The Egyptian's saw the person as comprising a number of entities and one of these was the ka. The ka was represented as a pair of upraised arms in a gesture which may mean an embrace, a greeting or an act of worship.
The ka of a person was derived ultimately from the creative power (Atum or Ra) and was inherited from generation to generation. There is a benign serpent god called "Neheb-kau" whose name means either "Uniter of kas" or "Alloter of kas" depending on whose translation you read. This winged serpent existed in the primeval waters and was later associated with the Nile inundation, it was also believed to have magic powers from eating seven cobras. This Neheb-kau can be best understood as being the continuum of power itself, an aspect of Atum (the complete one) who brought the world into being through his bodily substances. This serpent-power has the kas of all potential beings held within itself.
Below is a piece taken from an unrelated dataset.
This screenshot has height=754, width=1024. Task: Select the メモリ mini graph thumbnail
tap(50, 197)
As the process of creation develops, these kas become embodied into actual beings alive on the earth.
So the individual ka of a person comes originally from the power that brought the world into being.
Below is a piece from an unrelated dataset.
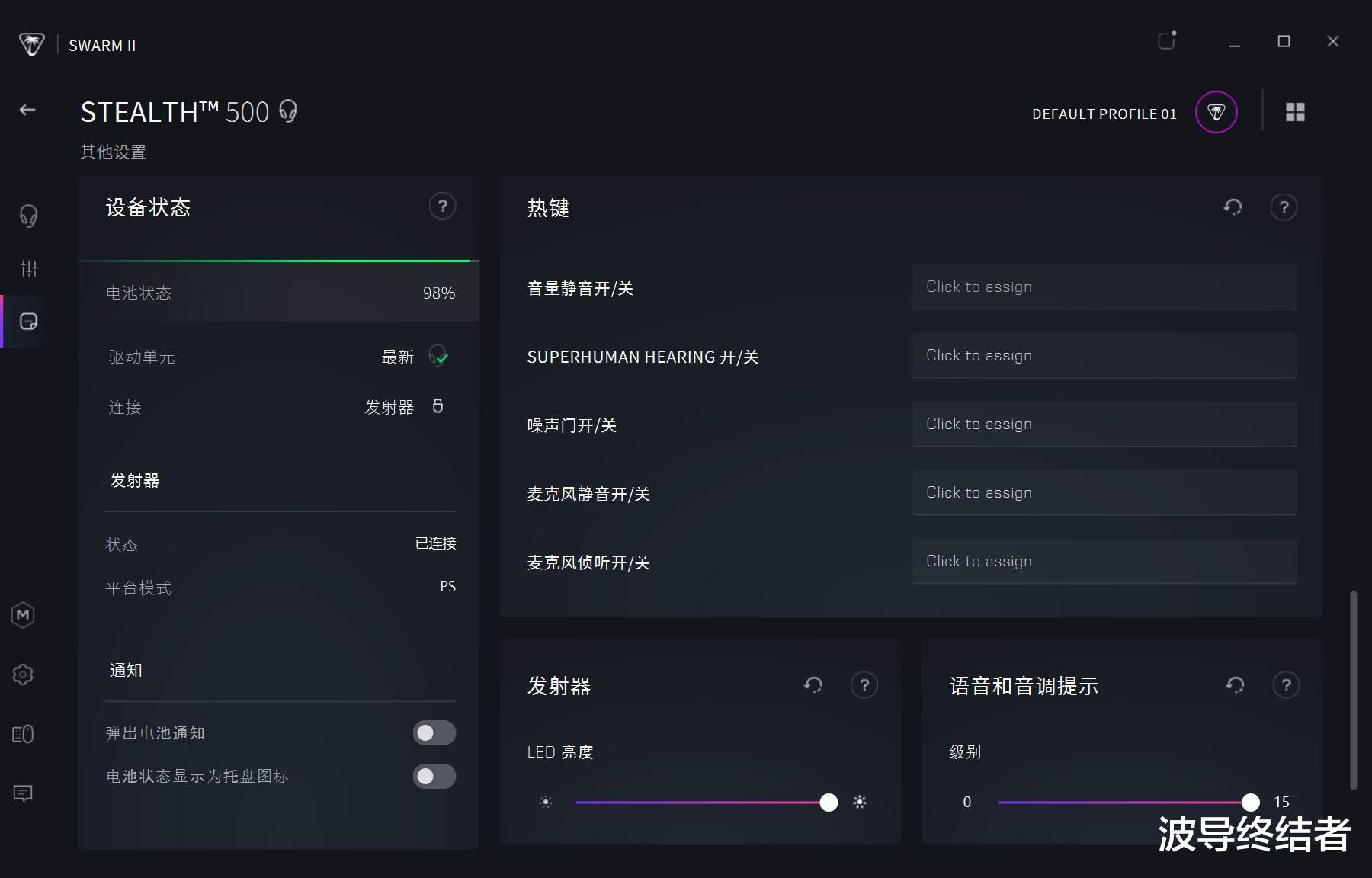Open the device grid view icon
The ka is often translated as 'double' because it was shown on tomb illustrations as being a figure identical to the deceased, sometimes with the ka symbol on their heads but although you will often come across the term 'double' it is undefined and not all that helpful. However it is true to say that the ka was closely connected with the body. After death the deceased is said to "go to his ka", although the physical body has ceased to function the person still 'exists' in the form of the ka. The ka, unlike the ba which is free to move about and leave the tomb, remains close to the mummy. In order to survive it requires food and other offerings. These offerings are sometimes called ka because of this connection.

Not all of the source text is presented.